§ **EXERCISE DIRECTIONS**: Count the lines in the items below that contain the string "Task", with case counting, and reply with only that number.

§ **STORED RECORDS**:
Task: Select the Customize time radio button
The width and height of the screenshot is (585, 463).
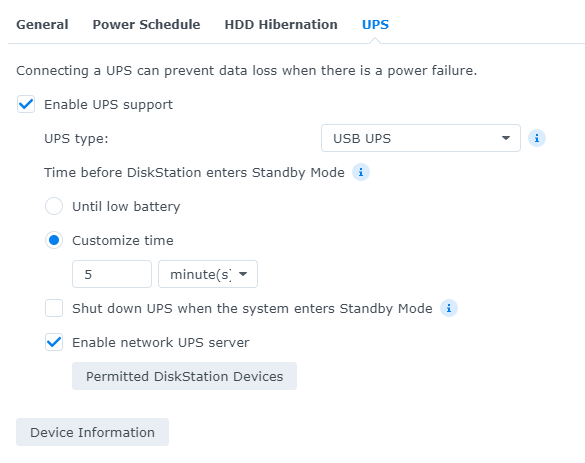Action: [x=54, y=240]
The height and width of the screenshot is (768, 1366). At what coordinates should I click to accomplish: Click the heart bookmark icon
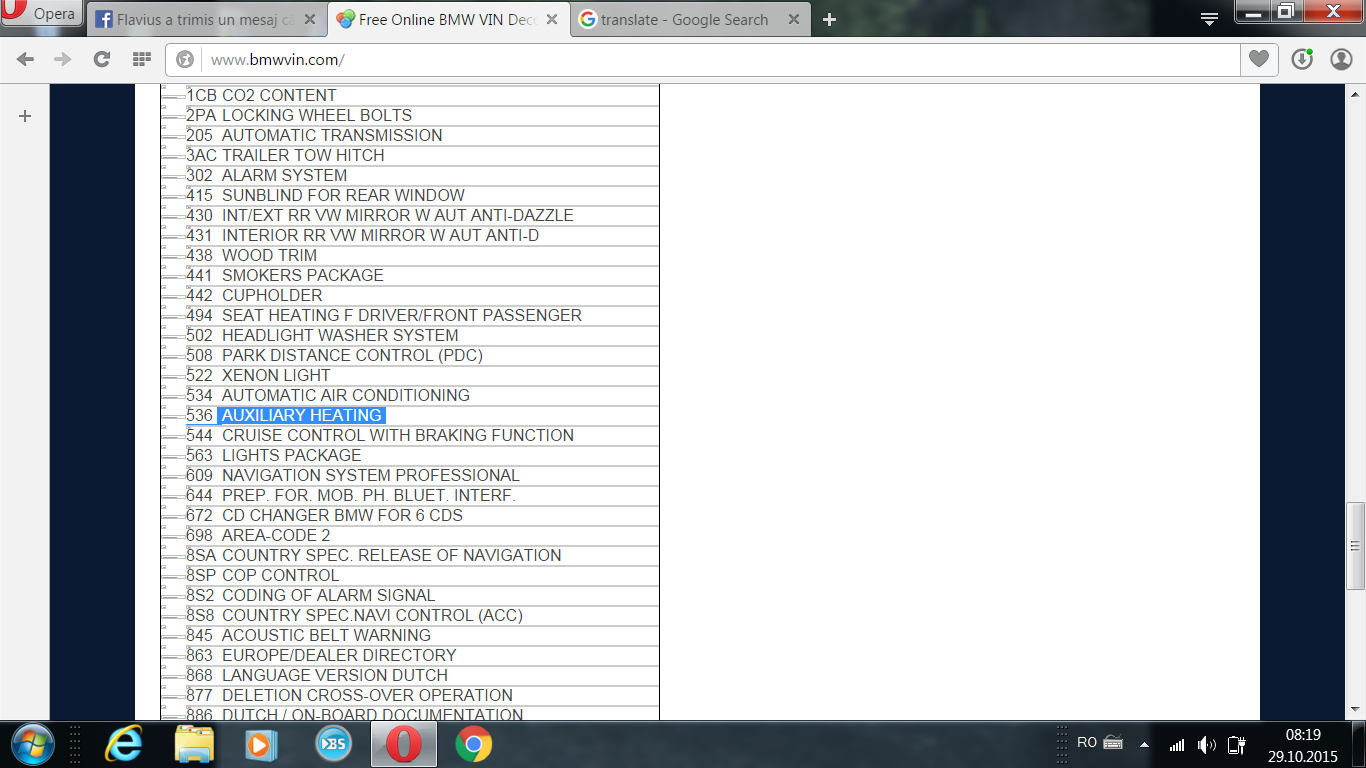(1258, 60)
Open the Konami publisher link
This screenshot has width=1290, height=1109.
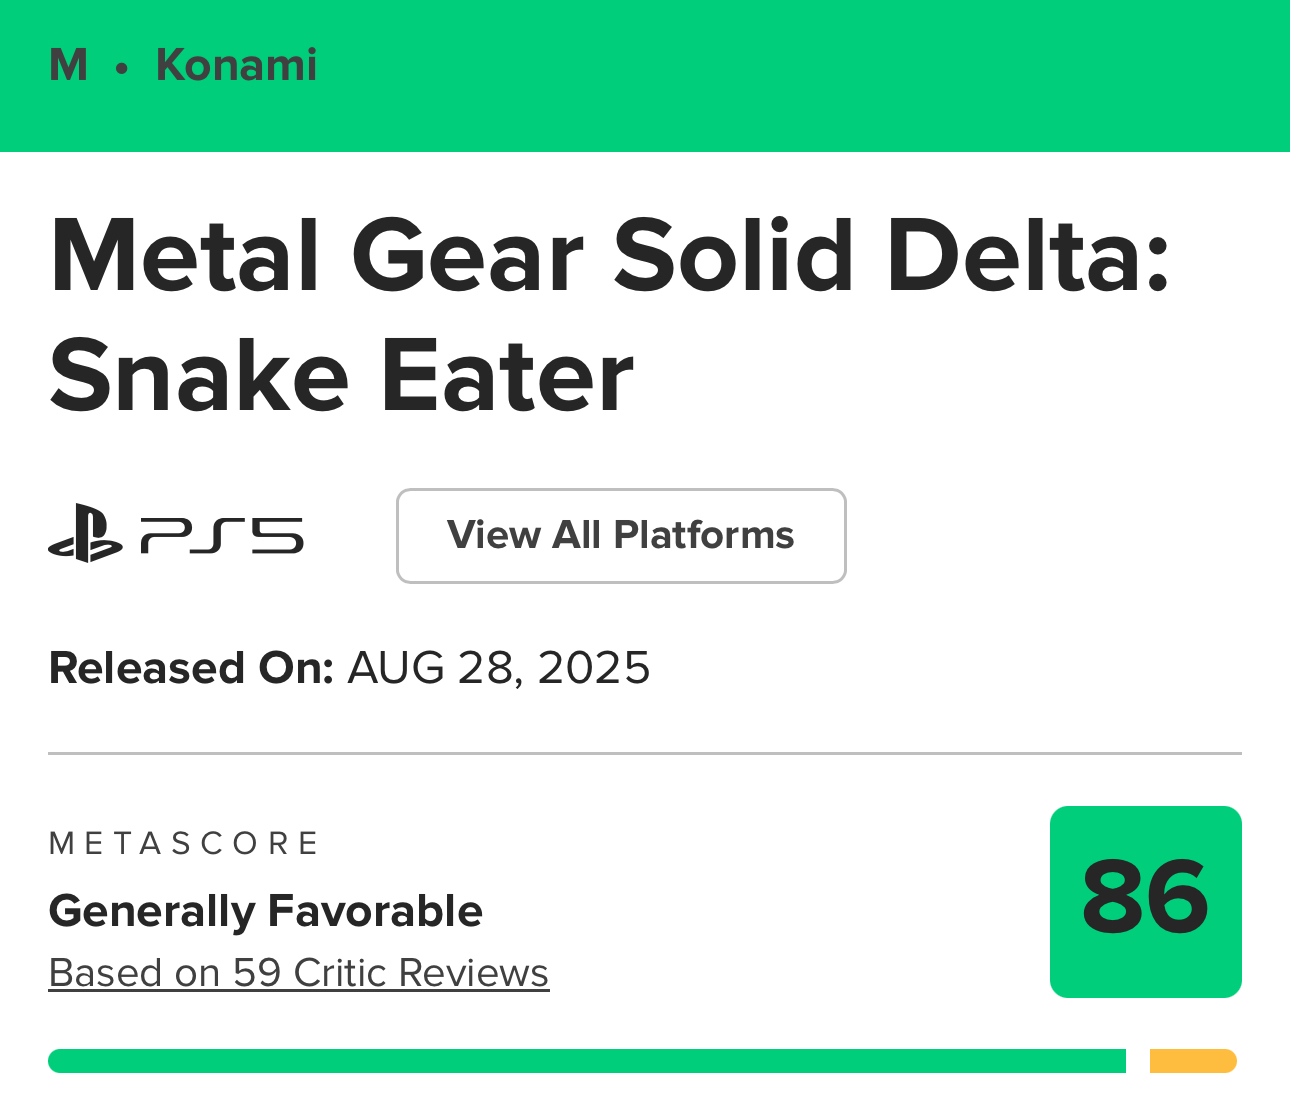click(236, 66)
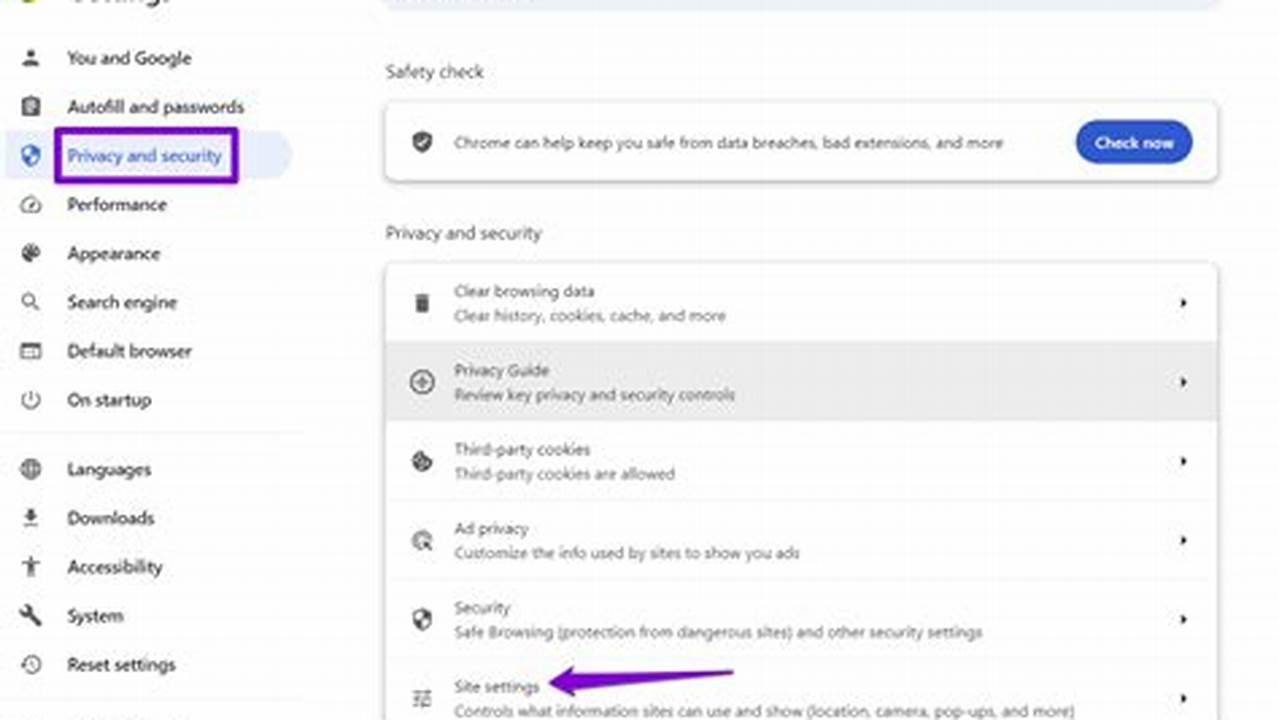Select the Languages globe icon

click(31, 469)
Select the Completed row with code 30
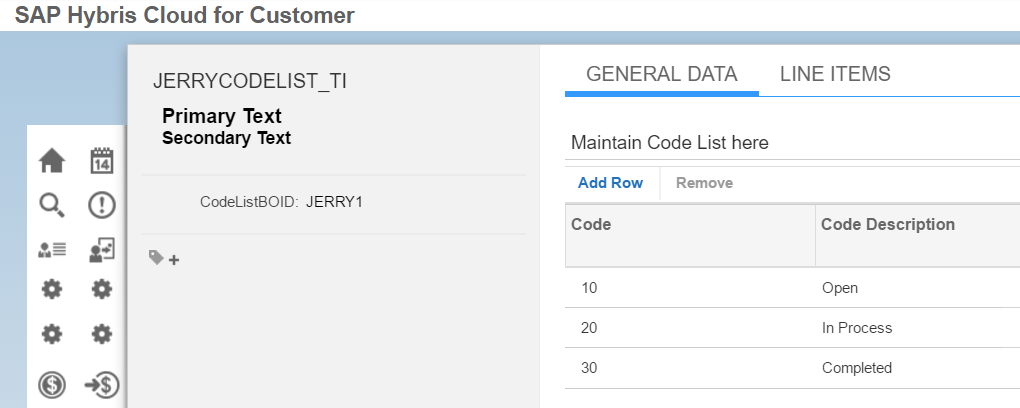1020x408 pixels. 792,368
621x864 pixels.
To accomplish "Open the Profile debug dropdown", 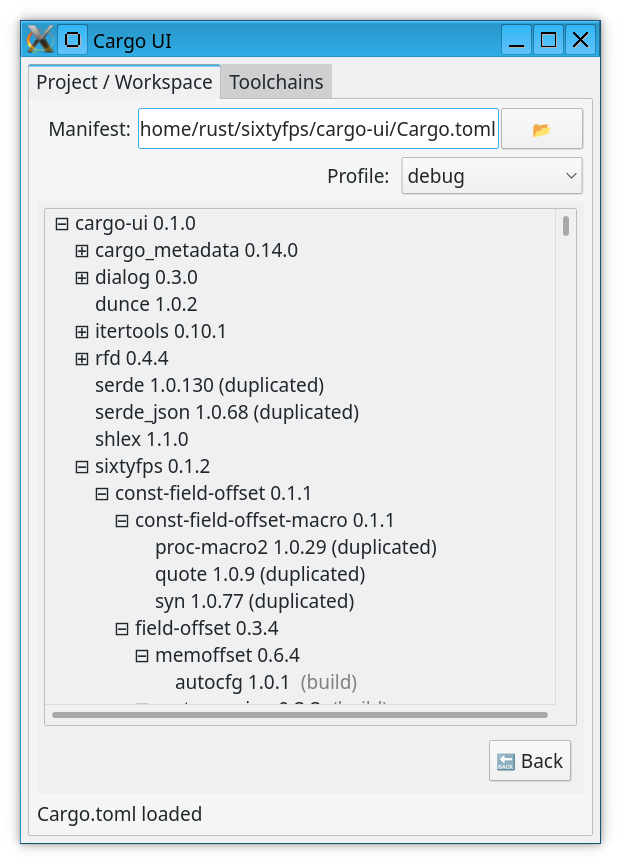I will coord(492,177).
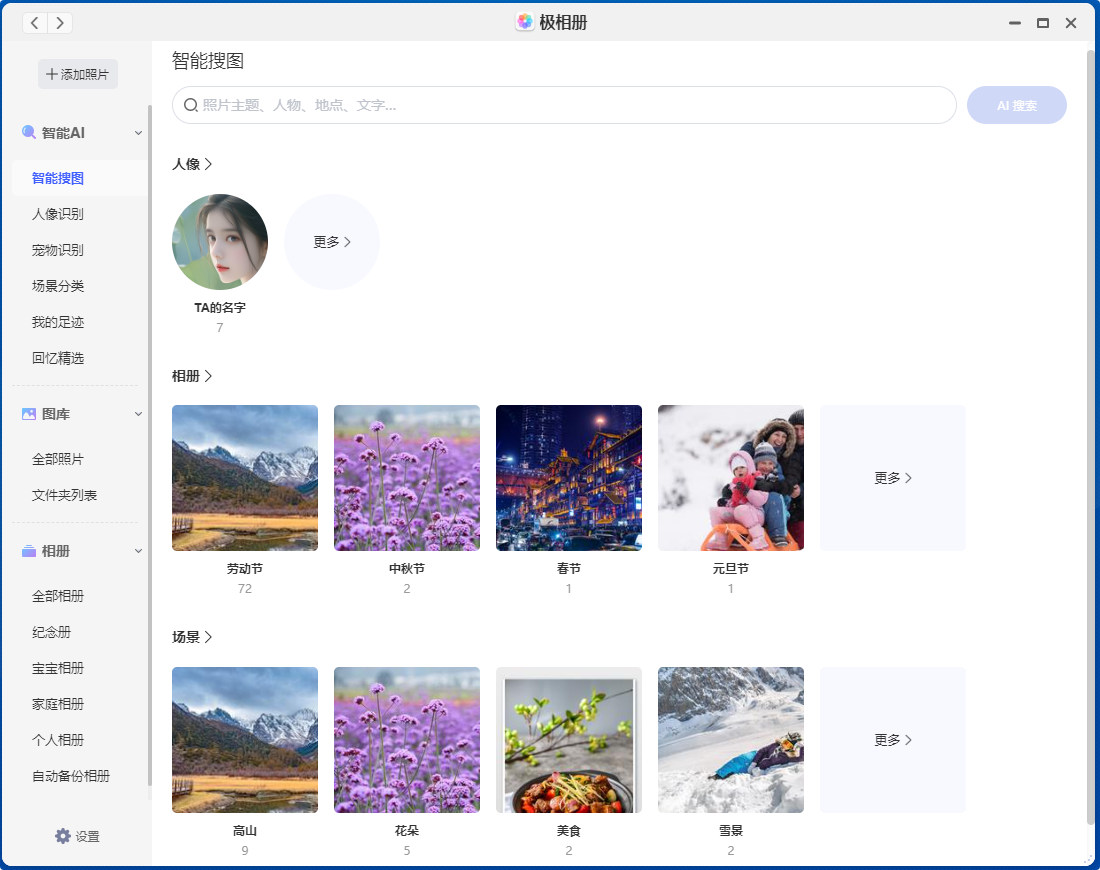This screenshot has height=870, width=1100.
Task: Click the Settings gear icon
Action: pos(63,836)
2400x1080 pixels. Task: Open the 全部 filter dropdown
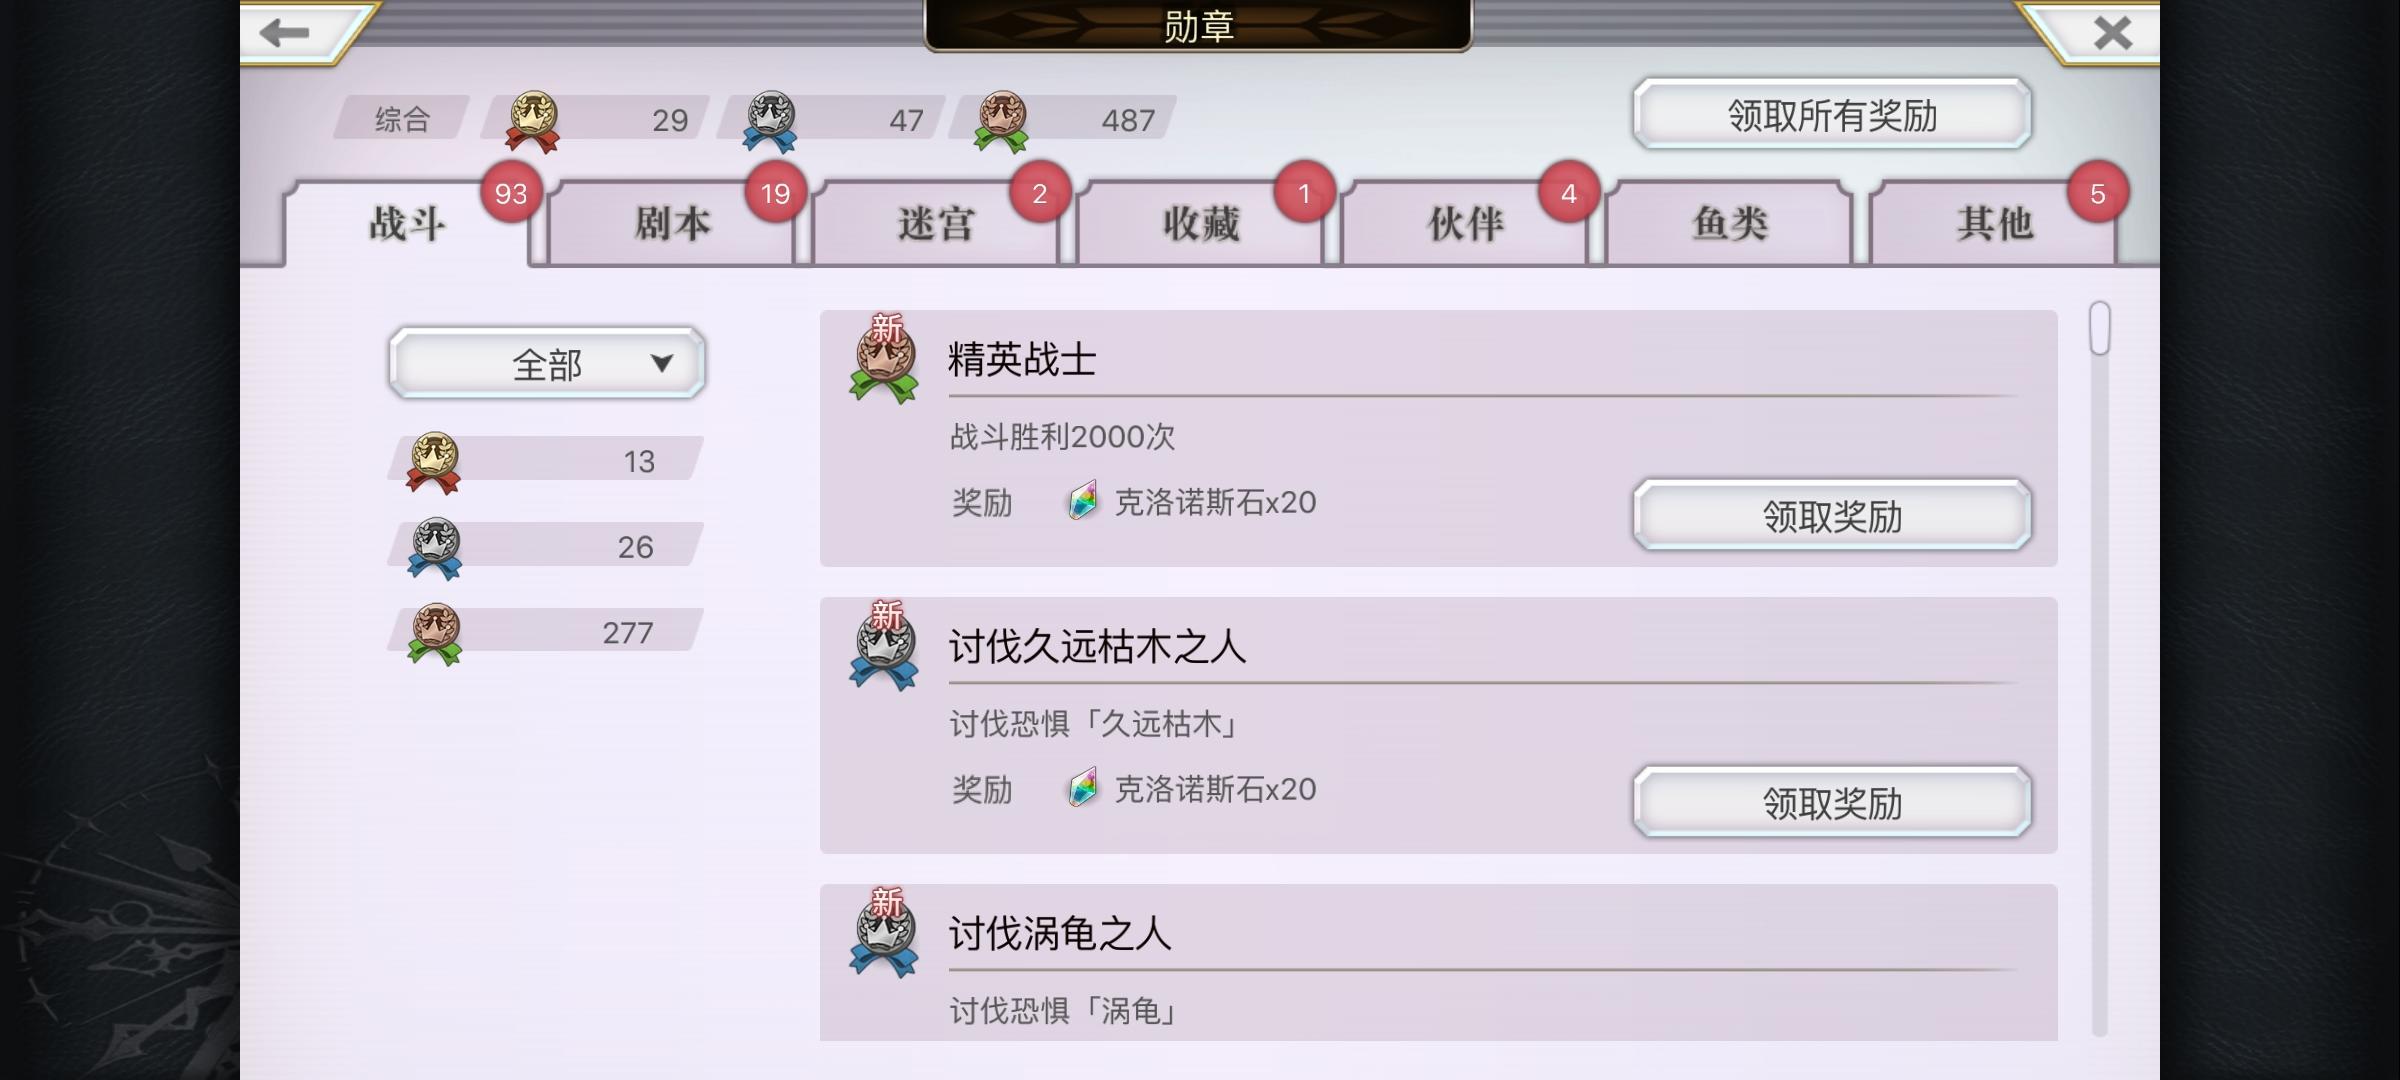(547, 363)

§ **ANSWER IN FULL**: 3